-- Input data start --
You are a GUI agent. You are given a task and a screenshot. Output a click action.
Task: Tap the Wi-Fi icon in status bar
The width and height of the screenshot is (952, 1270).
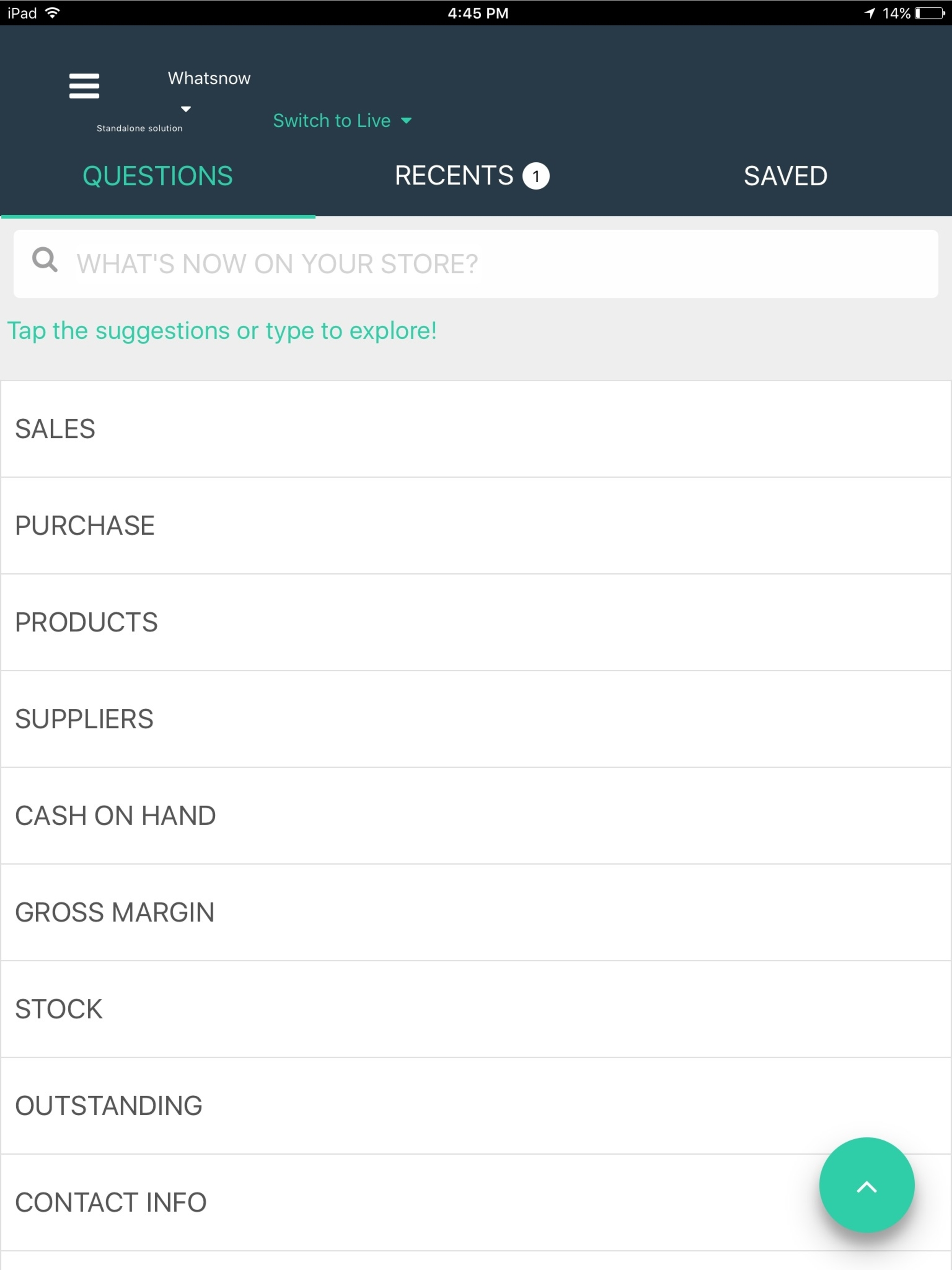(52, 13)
-- Input data end --
-- Input data start --
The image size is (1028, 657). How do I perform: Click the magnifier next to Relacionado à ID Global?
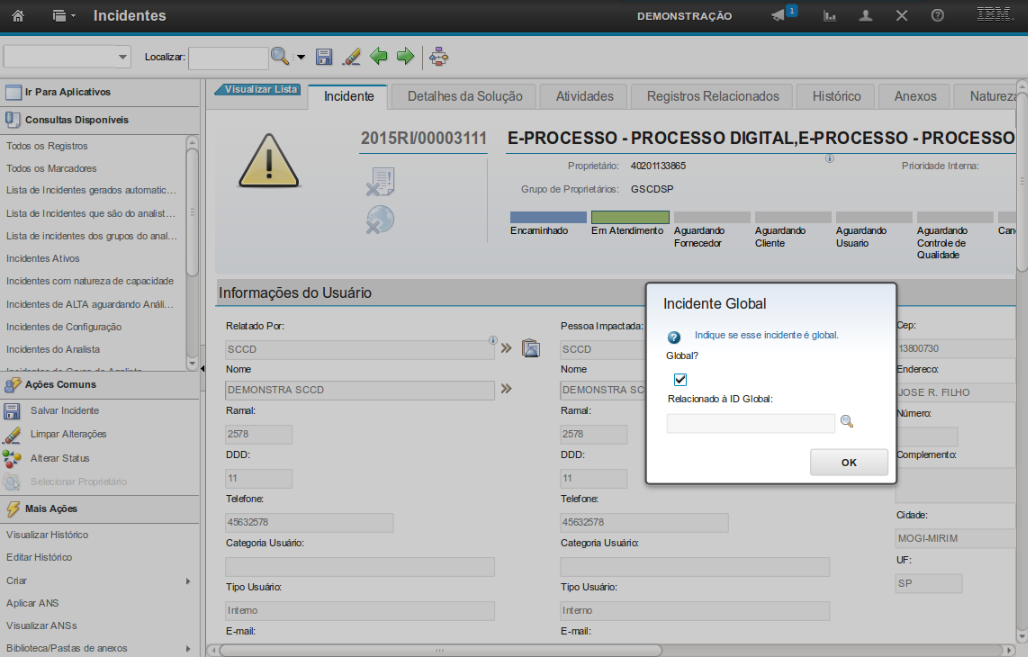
-- Input data end --
List every line in the records above that contains the word "screenshot".

You are a GUI agent. You are given a task and a screenshot. Output a click action.
The width and height of the screenshot is (952, 1270).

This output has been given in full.